To najdroższy czarno-biały film w historii kina, do tego prawie w całości nakręcony w Krakowie. Nagrodzone siedmioma Oscarami arcydzieło, któremu nie zaszkodził grzech pewnego sentymentalizmu, a zarazem wstrząsające świadectwo holokaustu, dowodzące, że kino może być nie tylko rozrywką, ale i przestrogą. "Lista Schindlera", w której pojawiło się 20 tys. statystów i zagrało wielu polskich aktorów, 30 listopada kończy 25 lat.
Kraków, II wojna światowa.
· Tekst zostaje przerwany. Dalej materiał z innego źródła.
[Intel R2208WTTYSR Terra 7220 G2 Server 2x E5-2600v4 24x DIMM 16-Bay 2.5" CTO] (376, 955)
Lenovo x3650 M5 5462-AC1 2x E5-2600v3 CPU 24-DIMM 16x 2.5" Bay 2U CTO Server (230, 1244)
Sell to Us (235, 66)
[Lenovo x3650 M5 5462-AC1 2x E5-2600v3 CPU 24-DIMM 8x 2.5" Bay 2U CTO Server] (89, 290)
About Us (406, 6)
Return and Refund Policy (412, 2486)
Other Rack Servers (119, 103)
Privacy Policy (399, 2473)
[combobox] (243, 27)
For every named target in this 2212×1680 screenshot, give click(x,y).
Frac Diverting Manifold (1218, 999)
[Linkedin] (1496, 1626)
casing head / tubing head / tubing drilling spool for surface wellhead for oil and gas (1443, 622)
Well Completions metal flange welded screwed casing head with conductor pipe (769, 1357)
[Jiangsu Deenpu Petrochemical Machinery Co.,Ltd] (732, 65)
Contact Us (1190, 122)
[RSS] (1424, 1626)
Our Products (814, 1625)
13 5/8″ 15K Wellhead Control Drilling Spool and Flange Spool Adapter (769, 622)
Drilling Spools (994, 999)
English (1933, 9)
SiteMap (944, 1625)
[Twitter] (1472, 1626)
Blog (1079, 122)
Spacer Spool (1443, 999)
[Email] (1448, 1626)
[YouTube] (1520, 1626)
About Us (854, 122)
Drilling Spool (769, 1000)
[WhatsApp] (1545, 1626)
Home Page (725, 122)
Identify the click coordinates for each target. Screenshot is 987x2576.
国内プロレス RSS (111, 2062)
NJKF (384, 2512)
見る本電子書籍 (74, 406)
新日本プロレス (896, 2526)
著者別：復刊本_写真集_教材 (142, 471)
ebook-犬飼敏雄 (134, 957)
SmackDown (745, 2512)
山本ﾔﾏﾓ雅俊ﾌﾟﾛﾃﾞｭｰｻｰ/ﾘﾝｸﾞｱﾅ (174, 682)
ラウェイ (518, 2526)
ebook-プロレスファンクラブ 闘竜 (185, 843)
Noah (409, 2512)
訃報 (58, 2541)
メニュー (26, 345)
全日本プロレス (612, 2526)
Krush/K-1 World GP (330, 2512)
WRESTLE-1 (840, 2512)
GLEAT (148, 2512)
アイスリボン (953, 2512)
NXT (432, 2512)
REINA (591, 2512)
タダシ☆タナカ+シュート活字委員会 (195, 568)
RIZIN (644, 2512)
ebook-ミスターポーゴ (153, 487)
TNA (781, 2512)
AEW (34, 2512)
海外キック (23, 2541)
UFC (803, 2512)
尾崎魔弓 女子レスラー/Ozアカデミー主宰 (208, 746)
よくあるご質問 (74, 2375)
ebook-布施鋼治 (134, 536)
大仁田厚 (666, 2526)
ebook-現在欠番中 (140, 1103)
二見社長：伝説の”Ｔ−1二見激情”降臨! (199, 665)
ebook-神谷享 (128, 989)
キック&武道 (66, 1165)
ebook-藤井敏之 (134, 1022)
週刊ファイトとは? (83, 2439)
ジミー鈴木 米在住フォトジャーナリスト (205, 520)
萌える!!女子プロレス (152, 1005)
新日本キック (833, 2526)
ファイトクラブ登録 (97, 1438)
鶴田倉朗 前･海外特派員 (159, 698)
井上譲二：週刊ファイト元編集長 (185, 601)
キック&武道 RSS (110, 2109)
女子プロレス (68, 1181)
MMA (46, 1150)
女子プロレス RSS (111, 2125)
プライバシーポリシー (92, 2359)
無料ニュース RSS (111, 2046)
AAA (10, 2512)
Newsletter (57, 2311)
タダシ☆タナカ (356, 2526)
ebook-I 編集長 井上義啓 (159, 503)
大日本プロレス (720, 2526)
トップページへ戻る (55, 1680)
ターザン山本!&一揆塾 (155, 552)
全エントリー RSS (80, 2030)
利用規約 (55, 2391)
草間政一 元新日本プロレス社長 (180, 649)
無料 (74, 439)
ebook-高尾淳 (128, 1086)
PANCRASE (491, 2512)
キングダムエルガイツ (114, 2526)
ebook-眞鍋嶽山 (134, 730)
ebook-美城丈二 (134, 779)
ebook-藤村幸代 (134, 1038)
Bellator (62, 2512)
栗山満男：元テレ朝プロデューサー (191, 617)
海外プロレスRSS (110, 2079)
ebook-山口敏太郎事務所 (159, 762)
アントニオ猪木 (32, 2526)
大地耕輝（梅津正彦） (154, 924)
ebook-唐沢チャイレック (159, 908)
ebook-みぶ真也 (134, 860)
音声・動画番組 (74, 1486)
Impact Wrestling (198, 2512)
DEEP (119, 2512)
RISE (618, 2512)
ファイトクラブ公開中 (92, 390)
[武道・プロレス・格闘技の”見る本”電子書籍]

Niemiecki przemysłowiec Oskar Schindler, członek NSDAP, żyjący w doskonałej komitywie z innymi nazistami, otwiera fabrykę emaliowanych naczyń. Dzięki własnemu sprytowi szybko zdobywa fortunę. Pracują u niego, jako robotnicy przymusowi, Żydzi z getta. Ostatecznie, ryzykując życie, ratuje przed zagładą w obozach koncentracyjnych 1100 z nich, kosztem doprowadzenia swojego majątku do kompletnej ruiny… Po latach Instytut Yad Vashem honoruje go tytułem "Sprawiedliwy wśród Narodów Świata".
Ta historia wydarzyła się naprawdę. Została w 1982 roku opisana na kartach powieści Thomasa Keneally’ego "Lista Schindlera" (pierwotnie "Arka Schindlera"), a 11 lat później zaprezentowana na kinowym ekranie przez Stevena Spielberga w jednym z najważniejszych filmów w historii kina. 30 listopada mija 25 lat od jego premiery (do Polski trafił miesiąc później, 31 grudnia).